ASSIGNMENT:
Answer with a single number: how many lines in the listing below include "price"?

SUPPLIED RECORDS:
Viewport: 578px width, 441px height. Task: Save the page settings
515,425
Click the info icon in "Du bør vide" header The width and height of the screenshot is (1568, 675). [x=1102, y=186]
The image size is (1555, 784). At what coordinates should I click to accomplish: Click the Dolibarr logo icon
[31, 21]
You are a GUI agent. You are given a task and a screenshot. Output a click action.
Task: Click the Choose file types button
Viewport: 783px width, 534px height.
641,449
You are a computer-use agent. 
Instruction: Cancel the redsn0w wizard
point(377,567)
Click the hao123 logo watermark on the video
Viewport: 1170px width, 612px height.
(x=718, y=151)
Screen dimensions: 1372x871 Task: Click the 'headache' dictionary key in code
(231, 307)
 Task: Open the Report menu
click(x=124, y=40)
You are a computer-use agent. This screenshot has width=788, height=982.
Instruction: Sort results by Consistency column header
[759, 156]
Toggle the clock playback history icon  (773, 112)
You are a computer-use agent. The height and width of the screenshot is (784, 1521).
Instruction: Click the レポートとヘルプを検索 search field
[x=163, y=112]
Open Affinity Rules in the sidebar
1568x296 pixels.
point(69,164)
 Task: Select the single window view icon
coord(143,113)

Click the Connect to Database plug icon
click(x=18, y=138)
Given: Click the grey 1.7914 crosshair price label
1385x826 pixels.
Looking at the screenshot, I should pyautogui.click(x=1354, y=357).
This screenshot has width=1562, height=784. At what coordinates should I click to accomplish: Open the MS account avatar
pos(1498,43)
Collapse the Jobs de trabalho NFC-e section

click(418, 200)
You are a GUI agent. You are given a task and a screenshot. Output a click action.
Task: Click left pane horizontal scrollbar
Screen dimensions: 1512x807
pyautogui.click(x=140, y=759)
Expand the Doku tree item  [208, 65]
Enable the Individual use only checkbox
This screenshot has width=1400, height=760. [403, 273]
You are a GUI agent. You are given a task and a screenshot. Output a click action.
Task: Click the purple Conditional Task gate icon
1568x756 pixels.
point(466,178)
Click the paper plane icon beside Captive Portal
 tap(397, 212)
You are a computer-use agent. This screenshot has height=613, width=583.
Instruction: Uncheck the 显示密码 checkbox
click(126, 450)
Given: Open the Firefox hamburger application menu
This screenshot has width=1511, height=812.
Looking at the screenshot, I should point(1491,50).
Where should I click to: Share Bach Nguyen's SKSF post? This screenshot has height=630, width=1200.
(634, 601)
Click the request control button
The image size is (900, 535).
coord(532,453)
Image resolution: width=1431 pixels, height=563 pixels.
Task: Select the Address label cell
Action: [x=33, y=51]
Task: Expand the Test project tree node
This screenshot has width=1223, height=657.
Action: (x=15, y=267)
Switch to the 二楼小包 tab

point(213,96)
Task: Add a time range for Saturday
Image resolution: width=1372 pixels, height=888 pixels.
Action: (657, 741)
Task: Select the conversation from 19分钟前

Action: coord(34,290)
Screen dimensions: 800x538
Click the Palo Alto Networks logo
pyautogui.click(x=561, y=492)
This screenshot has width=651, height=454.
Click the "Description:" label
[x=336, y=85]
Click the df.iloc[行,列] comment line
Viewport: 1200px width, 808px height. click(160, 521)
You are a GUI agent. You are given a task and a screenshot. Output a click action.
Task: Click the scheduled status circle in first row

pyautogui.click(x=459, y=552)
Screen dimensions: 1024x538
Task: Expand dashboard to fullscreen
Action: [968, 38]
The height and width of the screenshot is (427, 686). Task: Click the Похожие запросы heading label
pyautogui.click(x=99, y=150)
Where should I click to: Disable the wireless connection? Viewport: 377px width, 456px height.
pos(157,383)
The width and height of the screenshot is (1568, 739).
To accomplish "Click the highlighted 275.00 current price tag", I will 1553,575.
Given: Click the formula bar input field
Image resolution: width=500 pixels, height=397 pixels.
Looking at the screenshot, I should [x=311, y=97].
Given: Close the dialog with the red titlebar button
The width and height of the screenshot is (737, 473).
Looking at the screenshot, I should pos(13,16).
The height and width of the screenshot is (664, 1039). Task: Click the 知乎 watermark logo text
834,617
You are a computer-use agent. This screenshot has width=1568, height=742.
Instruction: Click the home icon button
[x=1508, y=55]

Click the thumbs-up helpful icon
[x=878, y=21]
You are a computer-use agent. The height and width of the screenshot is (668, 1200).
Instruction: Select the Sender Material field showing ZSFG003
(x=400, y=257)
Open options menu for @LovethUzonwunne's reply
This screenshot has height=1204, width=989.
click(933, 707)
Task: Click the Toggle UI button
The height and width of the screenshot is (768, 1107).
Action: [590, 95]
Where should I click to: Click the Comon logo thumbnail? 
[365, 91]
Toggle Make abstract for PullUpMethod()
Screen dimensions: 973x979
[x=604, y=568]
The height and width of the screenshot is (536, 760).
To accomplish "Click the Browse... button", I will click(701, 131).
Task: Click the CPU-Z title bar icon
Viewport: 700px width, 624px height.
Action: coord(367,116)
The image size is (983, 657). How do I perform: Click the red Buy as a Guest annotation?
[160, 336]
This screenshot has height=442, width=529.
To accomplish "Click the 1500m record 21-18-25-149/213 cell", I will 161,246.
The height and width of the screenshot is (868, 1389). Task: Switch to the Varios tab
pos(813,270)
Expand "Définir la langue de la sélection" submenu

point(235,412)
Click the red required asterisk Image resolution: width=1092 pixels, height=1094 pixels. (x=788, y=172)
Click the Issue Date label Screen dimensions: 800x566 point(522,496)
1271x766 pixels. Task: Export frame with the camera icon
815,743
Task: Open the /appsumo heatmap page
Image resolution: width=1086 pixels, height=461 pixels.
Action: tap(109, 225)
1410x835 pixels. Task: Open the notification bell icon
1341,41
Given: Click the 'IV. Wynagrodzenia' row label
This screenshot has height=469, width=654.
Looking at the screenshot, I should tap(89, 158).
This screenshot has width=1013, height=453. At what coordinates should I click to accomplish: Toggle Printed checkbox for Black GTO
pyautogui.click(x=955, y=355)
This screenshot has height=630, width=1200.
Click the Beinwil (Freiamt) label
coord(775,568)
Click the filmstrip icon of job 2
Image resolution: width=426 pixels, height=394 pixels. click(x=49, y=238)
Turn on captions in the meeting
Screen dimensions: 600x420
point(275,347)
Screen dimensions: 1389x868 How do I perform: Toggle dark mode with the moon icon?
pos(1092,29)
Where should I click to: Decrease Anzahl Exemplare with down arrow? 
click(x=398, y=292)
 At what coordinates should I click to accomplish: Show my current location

YOUR RESPONSE:
2